November 21, 2022
We inhabitants of the modern era of the twentieth and twenty-first centuries tend to assume a somewhat arrogant posture relative to the wisdom and knowledge of previous generations. We believe that the explosion of scientific and technological knowledge has somehow negated that of our ancestors; that we are better than they. Aside from the fact that the twentieth century was awash in blood, that all the cruelty and destructive aggression recorded in history cannot compare with what we did in just two generations, the absurdity of such thinking is appalling.

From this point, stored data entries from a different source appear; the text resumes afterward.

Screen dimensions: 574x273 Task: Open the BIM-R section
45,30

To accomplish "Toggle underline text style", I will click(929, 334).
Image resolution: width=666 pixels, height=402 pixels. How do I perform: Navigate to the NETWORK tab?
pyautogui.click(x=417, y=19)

Just because our way of interpreting life is different doesn’t mean it’s better. Take the matter of climate change, for example. I have listened to experts for the past fifty years as like modern day Chicken Littles, they steadily predicted catastrophe in the next ten to twenty years if we didn’t grapple with first, global cooling, then warming, and now, merely “climate change,” which covers their backsides whichever way the wind blows. We are told that the future of life on earth depends on our cutting carbon emissions and jumping off the cliff of renewable energy. All this is predicated on computer modeling, which is often little more than the juggling of numbers.

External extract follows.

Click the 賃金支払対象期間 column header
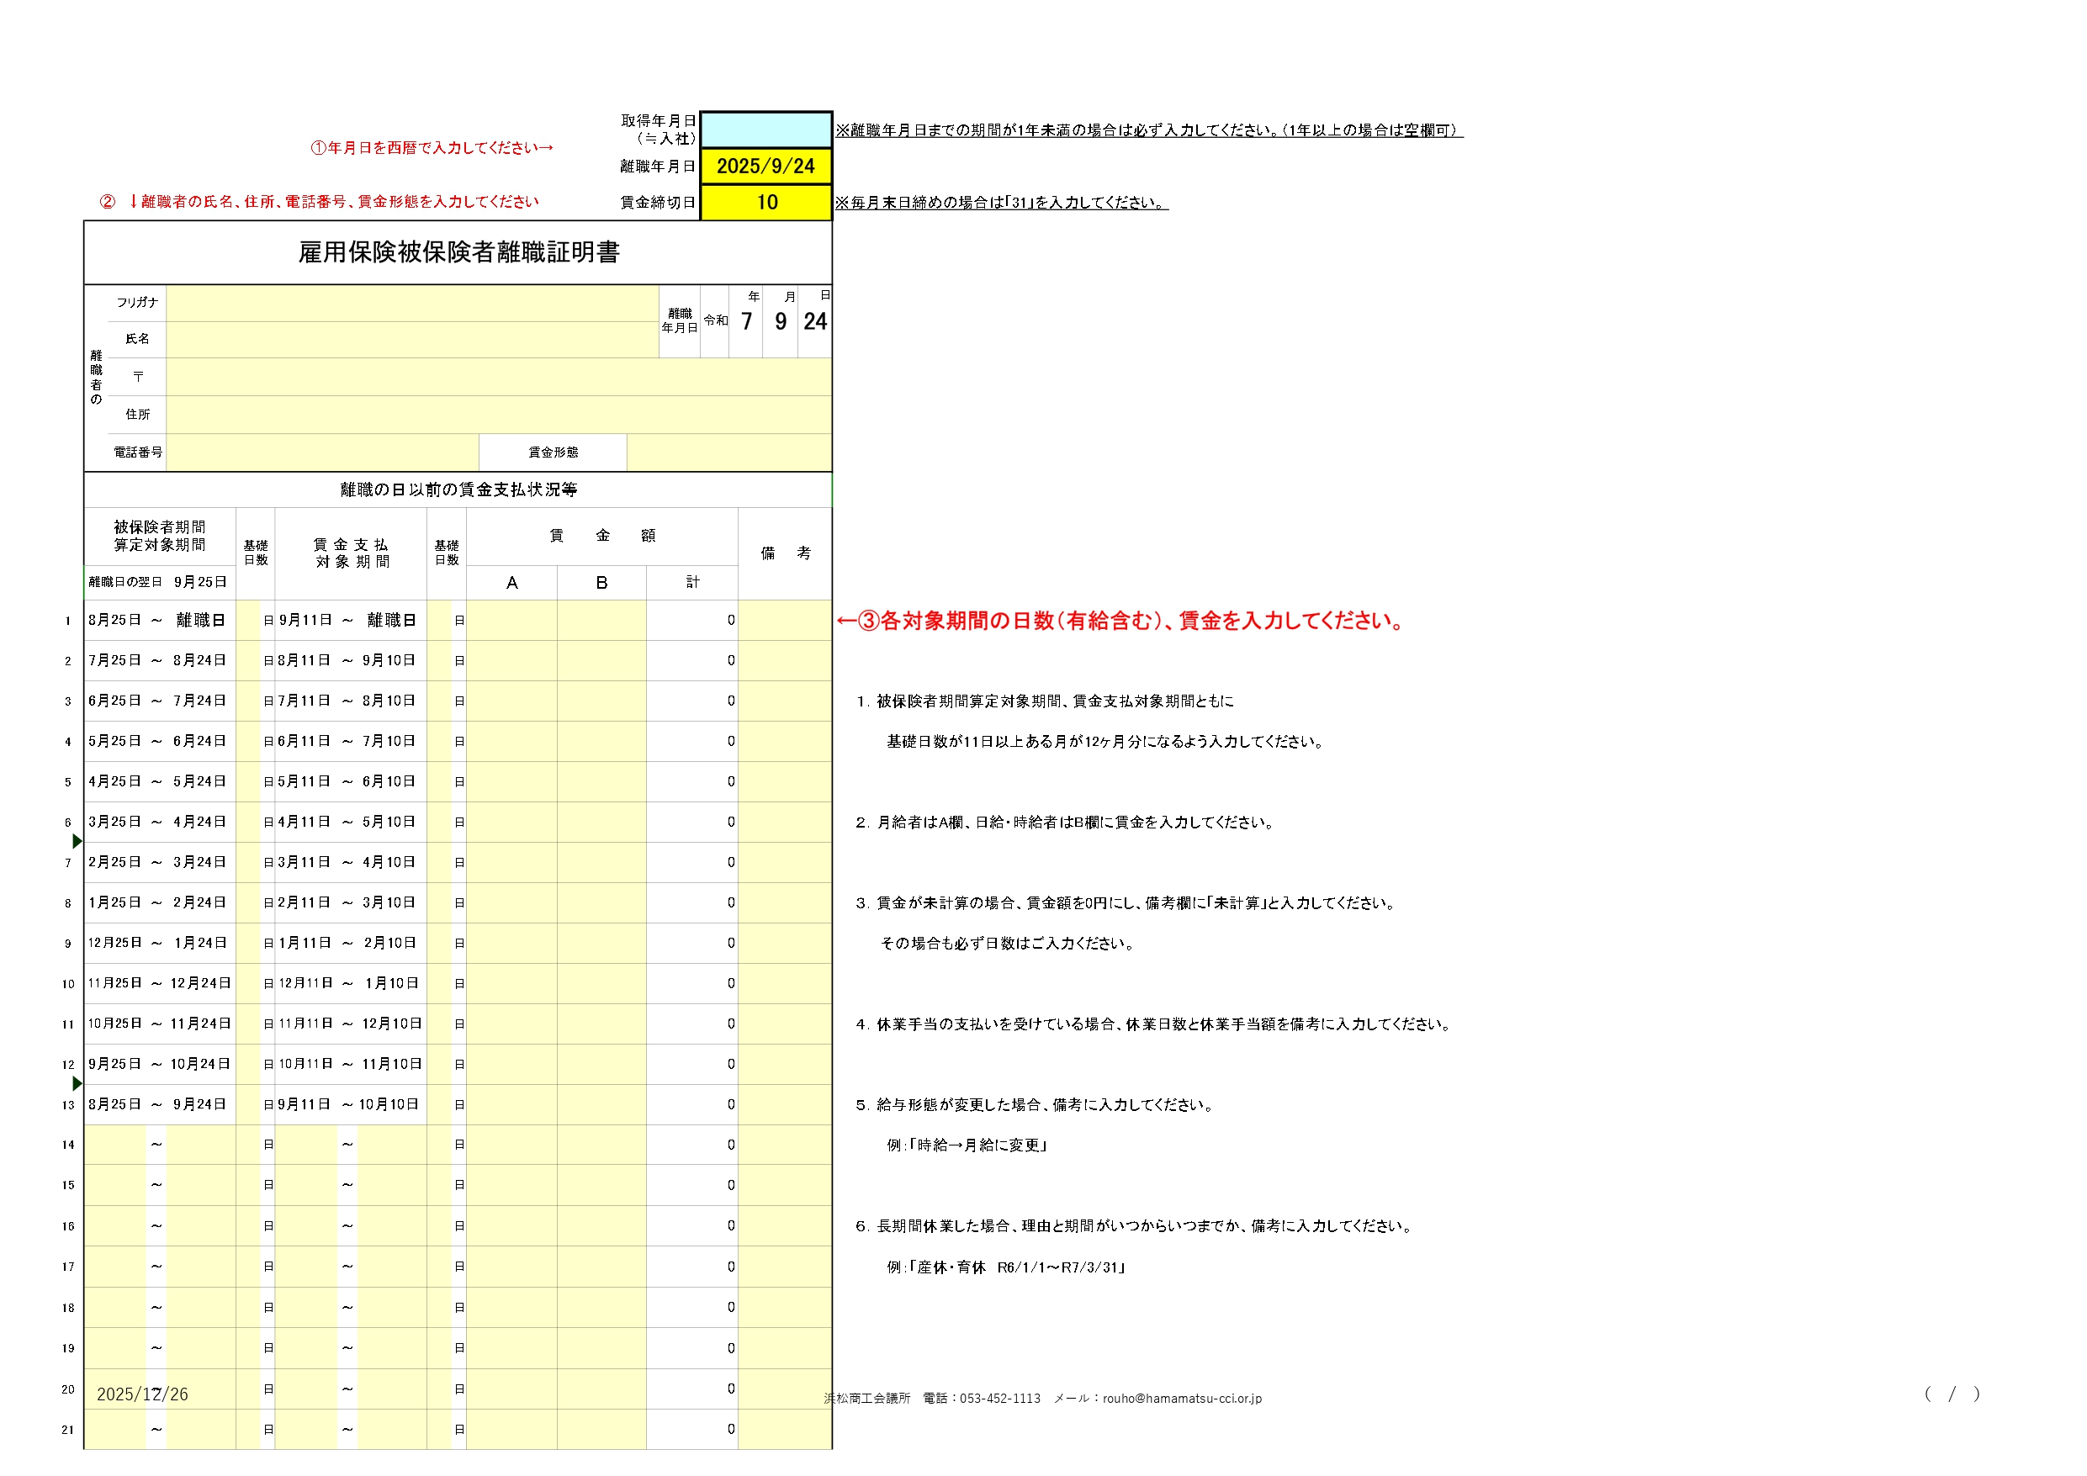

I’m all for science. Research into heart disease, cancer, and a multitude of other diseases has yielded incredible advances in medicine. We understand the benefits of hygiene and the detrimental effects of overcrowding in our cities. But we don’t know everything there is to know, which means it behooves us to apply a bit of humility to our knowledge.
In Deuteronomy 11, God tells his people that if they obey his laws, he will bless them with rain, good crops, and healthy cattle, but conversely, if they disregard his commandments and engage in the worship of the demonic gods of the inhabitants of the land, he would send drought and blight. Any modern scientist would dismiss this as mere religious superstition or as a means of scaring people into certain behaviors. This may be true, but if so, it is no different than today’s experts demanding that we abstain from certain behaviors lest we destroy the planet.

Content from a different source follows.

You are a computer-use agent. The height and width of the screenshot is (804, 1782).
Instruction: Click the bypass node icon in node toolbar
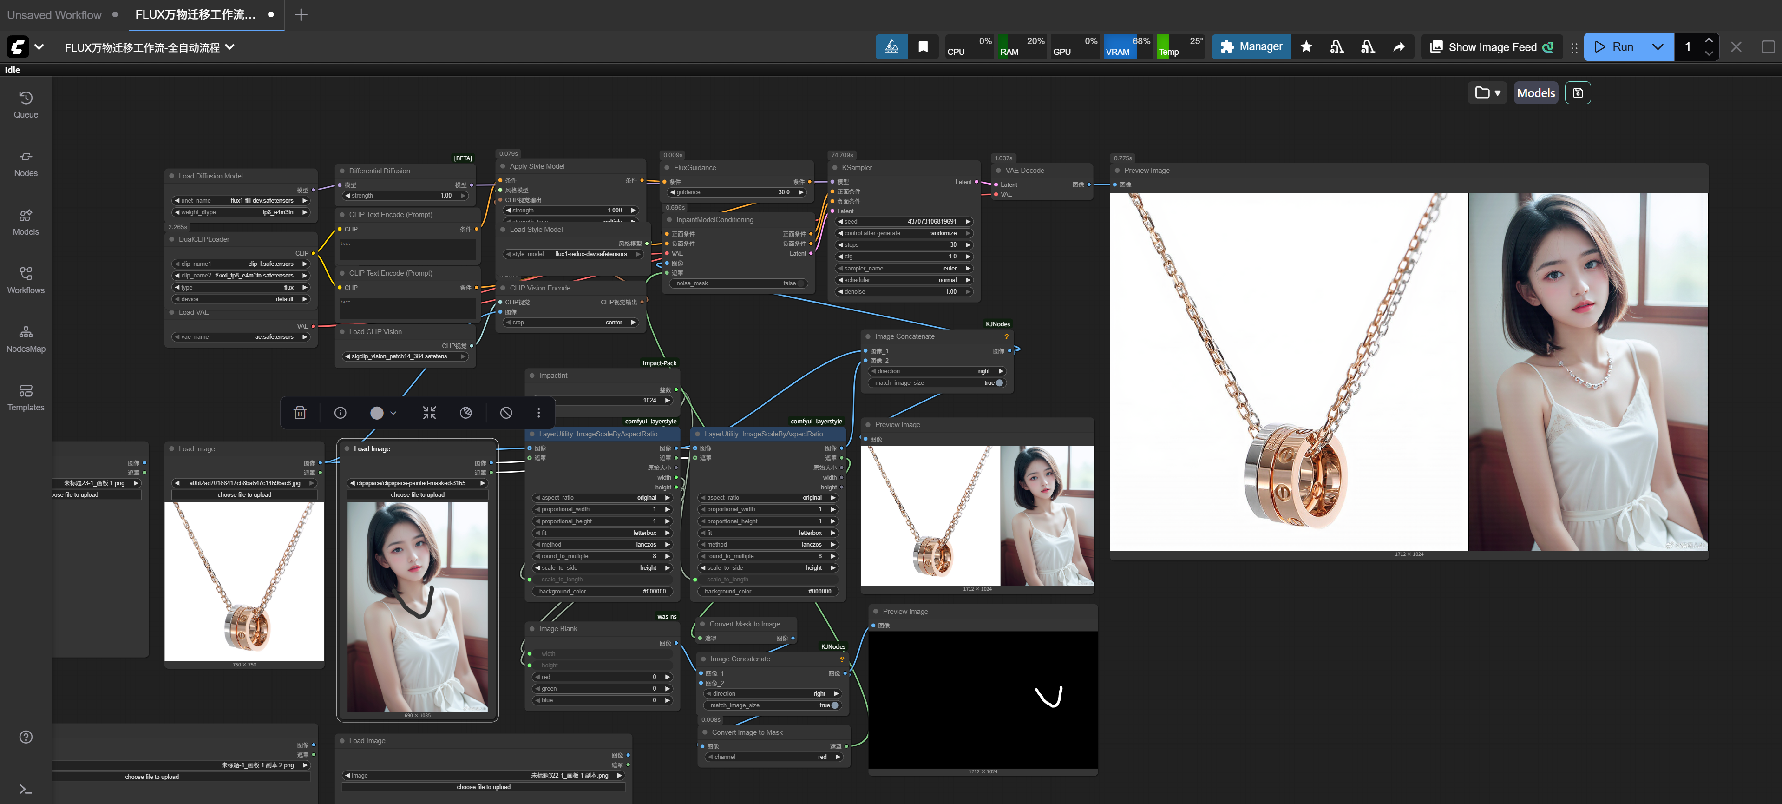click(x=506, y=412)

I have to wonder though, whether or not the Scriptures have given us a balancing perspective we sorely need. Both world views contain implicit definitions of sinful behavior; the difference is in what kinds of behaviors matter, and although direct correlation can be hard to maintain, the fact that the further we move from our Judeo-Christian heritage, the worse our weather patterns seem to be, is to me, worth pondering. Being a good steward of the earth is built into the foundations of my faith; I am grateful tonight for those foundations, but also for the Scriptural testimony that when this world passes away, there is a far better one awaiting.